Strategi Politik Bertopeng Kritik
Kita tidak naif. Dalam politik, setiap kelemahan lawan adalah peluang. Dalam konteks ini, lawan politik Jokowi melihat isu ijazah palsu sebagai senjata delegitimasi, terutama menjelang Pemilu 2029 dan Pilkada 2029.
Mengapa masih digunakan? Karena Jokowi masih dianggap memiliki kekuatan politik pasca kepresidenan. Partai-partai baru seperti PSI atau relawan yang bertransformasi menjadi kekuatan elektoral dianggap sebagai "perpanjangan tangan Jokowi." Melemahkan legitimasi moralnya bisa berdampak terhadap elektabilitas aktor-aktor politik yang diasosiasikan dengannya.
Di sisi lain, pengadilan digunakan bukan untuk mencari kebenaran, tetapi untuk menciptakan panggung politik. Tidak penting menang atau kalah. Yang penting: narasi tetap hidup dan dibagikan jutaan kali.
Apakah Kita Harus Melawan dengan Fakta?
Pertanyaannya kemudian, bagaimana kita harus bersikap?
Jawabannya bukan "tidak perlu melawan", tapi melawan secara cerdas.
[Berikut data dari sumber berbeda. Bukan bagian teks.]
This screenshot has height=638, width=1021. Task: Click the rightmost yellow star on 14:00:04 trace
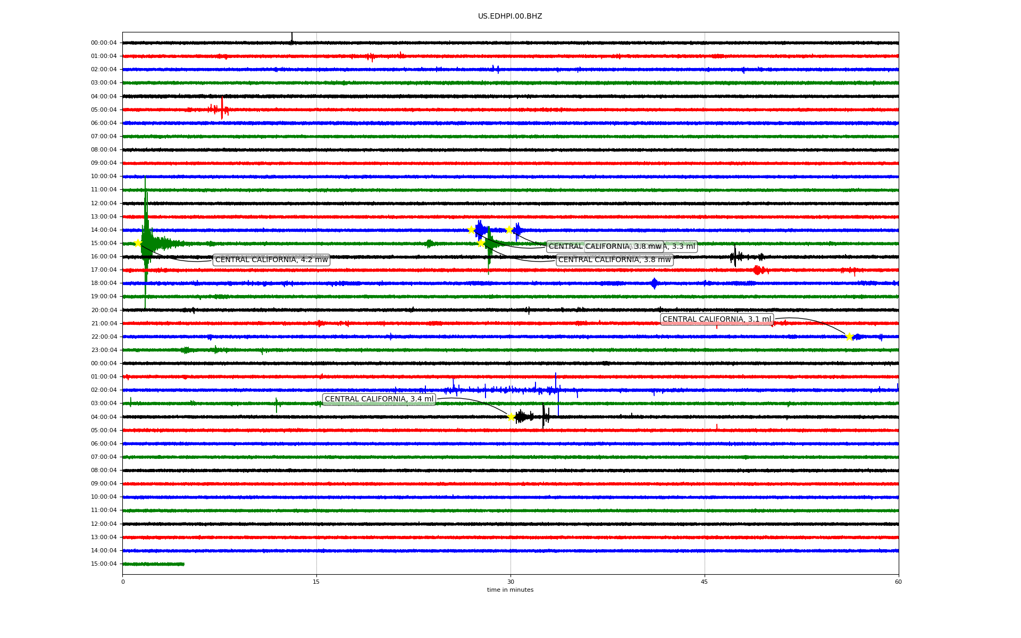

Fakta tetap harus dikemukakan. Kebenaran tetap harus dikawal. Namun, publik juga perlu memahami bahwa melawan kebohongan tidak cukup hanya dengan data, tapi juga dengan strategi komunikasi.
Beberapa langkah yang bisa diambil:
1. Literasi media harus diperkuat. Ajarkan publik membedakan antara informasi yang diverifikasi dan sekadar sensasi.
2. Institusi resmi harus lebih proaktif. Misalnya, KPU, UGM, dan lembaga lain perlu menyediakan open archive dan fact check portal yang bisa diakses bebas.
3. Perkuat komunitas pembela kebenaran. Relawan digital, jurnalis independen, dan tokoh publik yang kredibel harus menjadi jembatan antara data dan emosi publik.